Evan Schein (8m 39s):
Had he not played in those games, he would likely not have received that compensation. And so the distinction in terms of filing and the season and what games are played after, it's incredibly

Ryan Kalamaya (8m 50s):
Important. You know, you mentioned Tom Brady, I mean everyone, Tom Brady and Giselle, one of the most famous kind of couples, power couples out there. But the kind of analysis, or the analogy would be that if Tom Brady had gone through a Divorce with Gisele in, it was in the middle of the season, he goes to the Super Bowl, if he had some sort of incentive, which he probably did, just given the NFL to play in the Super Bowl or the Pro Bowl, that it's a matter of when is the cutoff date for, Cuz most jurisdictions, I assume you And I talked about before with New York is that generally speaking in a Divorce, a spouse is not entitled to compensation or anything related to earnings after the Divorce is final. And whether that in New York is in Colorado, it's based on when you go to final orders or the decree is entered.

Ryan Kalamaya (9m 32s):
And so you know, when that decree or that final orders hearing goes in can matter in terms of whether that Super Bowl bonus is in play or not, which is essentially what happened in the school case

Evan Schein (9m 43s):
100%. And look, if you represented the wife and Steve Seoul's case, or Gisele in your, you know, analogy, look, there's an argument to be made on the other side too, which is the contract itself was negotiated when they were still married, right? So although the money may not be earned because the game took place after the contract was negotiated, when the parties were still married, there was a benefit that what took place during the marriage. And yes, he may not have physically played in the game, he may not have physically stepped foot on the field at the Super Bowl before the marriage, but there's a benefit in terms of the fact that the contract was signed at a certain point in

Ryan Kalamaya (10m 21s):
Time. Okay, let's switch gears. I played baseball like my birthday was just recently. And so someone, one of my college buddies sent me a cameo recording from this guy who was like, Why didn't you become a a professional baseball player? You could have made millions. And my response is, I was a mediocre college baseball player. I played against Mark Te, who was clearly way better than me, played for the Yankees and, but in baseball had I made it to the major leagues. What's the difference between the NFL or what's unique about the major leagues?

Evan Schein (10m 50s):
Great question Ryan and great point. When it comes to Major League baseball, the contracts are guaranteed. So when you hear that someone signs a 200 million deal or a 10 million deal, that's money that's guaranteed irrespective of injury, irrespective of really anything else. And sure there's some loopholes, but for the most part the money's guaranteed. And the other difference, Major League baseball compared to the NFL, the shelf life for a major league baseball player is much longer. And so you have those two distinctions, which are incredibly important.

Ryan Kalamaya (11m 19s):
So for Rocky's fans that are still bemoaning the fact that Nolan Anato got traded, the reason that the rocks essentially had to pay or pick up part of the contract is because it's, it's guaranteed for out. And so is it your practice or in, in New York, are you trying to figure out with a baseball player what part of the contract is for after the Divorce versus what has been earned during the marriage?

> [Material provided]:

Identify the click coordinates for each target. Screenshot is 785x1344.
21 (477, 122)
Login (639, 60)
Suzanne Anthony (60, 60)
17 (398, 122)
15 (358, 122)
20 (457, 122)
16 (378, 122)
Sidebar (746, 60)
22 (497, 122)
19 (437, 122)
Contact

> [Directives]:
1. In the podcast transcript, what does Evan Schein say is true of Major League Baseball contracts regardless of injury?
2. Quote the podcast transcript from "Ryan Kalamaya (8m" to "decree is entered.".
3. Write what comes next in the podcast transcript about divorce and pro athletes' contracts.
The records aren't needed for any of this.

> [Outputs by task]:
1. They are guaranteed.

2.
Ryan Kalamaya (8m 50s):
Important. You know, you mentioned Tom Brady, I mean everyone, Tom Brady and Giselle, one of the most famous kind of couples, power couples out there. But the kind of analysis, or the analogy would be that if Tom Brady had gone through a Divorce with Gisele in, it was in the middle of the season, he goes to the Super Bowl, if he had some sort of incentive, which he probably did, just given the NFL to play in the Super Bowl or the Pro Bowl, that it's a matter of when is the cutoff date for, Cuz most jurisdictions, I assume you And I talked about before with New York is that generally speaking in a Divorce, a spouse is not entitled to compensation or anything related to earnings after the Divorce is final. And whether that in New York is in Colorado, it's based on when you go to final orders or the decree is entered.

3.
Evan Schein (11m 43s):
It's a huge factor. It's something that you look at the player's contracts all the time. And the other unique thing about baseball, there's so much deferred compensation, there's so much deferred money. And that may be because the team and salary cabinet, and that's across all sports, And, I, think even going back to football for a second, you know, one of the things to look at is the compensation structure is something, the signing bonus that takes place, what a player signs with the team, or is it converted to a roster bonus and a deferred form of compensation, which may happen let's say after the filing. So understanding the contract, understanding the player's deal, and really the way the compensation structure works is incredibly important.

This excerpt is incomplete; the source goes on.